A soon-to-be published study, "Depression Risk among Mothers of Young Children: The Role of Employment Preferences, Labor Force Status and Job Quality," found that "the impact of working for pay or staying home on women's risk of depression depends on mothers' preferences and on their job quality," according to a briefing paper on the study prepared for the Council on Contemporary Families.

Mothers in high-quality jobs report fewer depressive symptoms than women in low-quality jobs, even if they don't want to be there. And stay-at-home moms generally exhibit depressive symptoms only if they want to work for pay.

"The study is also important because it reveals the inaccuracies of arguments that all women should work for pay or that all women should stay at home," researchers wrote. "It's not as simple as these one-size-fits-all arguments suggest. The actual situation, desire, and job quality all matter."

Rebecca Calderwood has a great, high-quality job as a middle-school counselor in northern Virginia, but as great as it is, it's still not the stay-at-home mom job she really wants.

Living outside of Utah, Calderwood says she doesn't feel the external pressure that she believes exists in the predominantly Mormon state, though there's plenty of emotional turmoil within.

"I feel the pressure that I'm not where I should be," the 31-year-old mother of two says. "I thought all growing up, I'll get my degree, then have kids (and stay home). I don't know that anyone else is judging me, but I'm really hard on myself."

Calderwood's husband, Shaun struggled to find work in today's economy, but finally got an offer from the federal government. The only catch is he's still waiting for his background check to clear, and it's been nine months. So he works a few nights a week at a restaurant and caddies at a golf course on the weekends, watching 3-year-old Ella and 8-month old Amelia during the day while Calderwood pulls in a consistent paycheck.

"For both of us, he's always wanted to be the primary breadwinner and I've always wanted to be the one at home," she said. "We talk about that a lot, how our roles are reversed right now, and the strain that puts on our marriage and our family."

"It's hard," she continued. "It's probably the hardest our lives have ever been. But I guess we just try to appreciate the blessings."

Walking into the kitchen at 4 p.m., Abbott and the kids are greeted by the smell of slow-cooking meat — ribs she tossed in the slow cooker at 6:40 this morning.

The ceramic cooking device is her best friend, she confesses, because after a long shift at work, there's usually not much energy left for cooking.

As the kids shed their backpacks and head for the fridge, Abbott asks them about the laundry.

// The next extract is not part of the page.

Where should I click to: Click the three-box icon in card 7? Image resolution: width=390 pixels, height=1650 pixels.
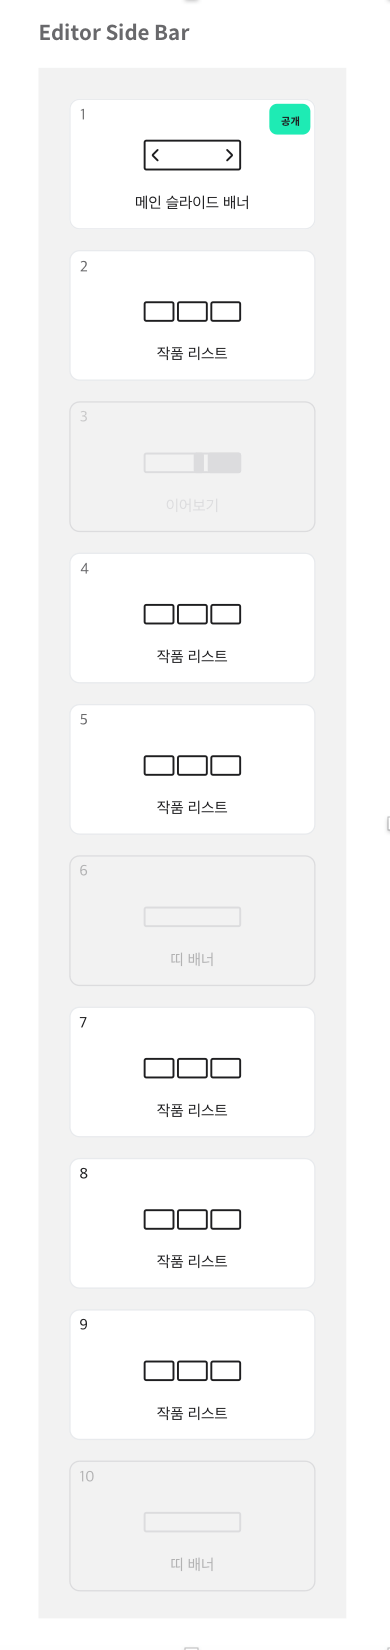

"You guys could be really helpful and fold it for me," she tells them as she starts scrubbing potatoes. "I'd be so happy I might even let you watch TV as you fold it."

They mumble their agreement and head downstairs, arms laden with clothes.

Emotions are a bit heightened lately, ever since Abbott served the divorce papers and moved herself and the kids to her parent's house, just a few blocks away. Though she's in a comfortable place, she's admittedly frazzled as she waits for the court to decide who gets the house. In the meantime, the kids go home to see their dad after school and on the weekends.

At 4:29, Abbott coaxes David upstairs to start his homework, and with a freshly sharpened pencil in one hand and a cheese stick in the other, he finally begins.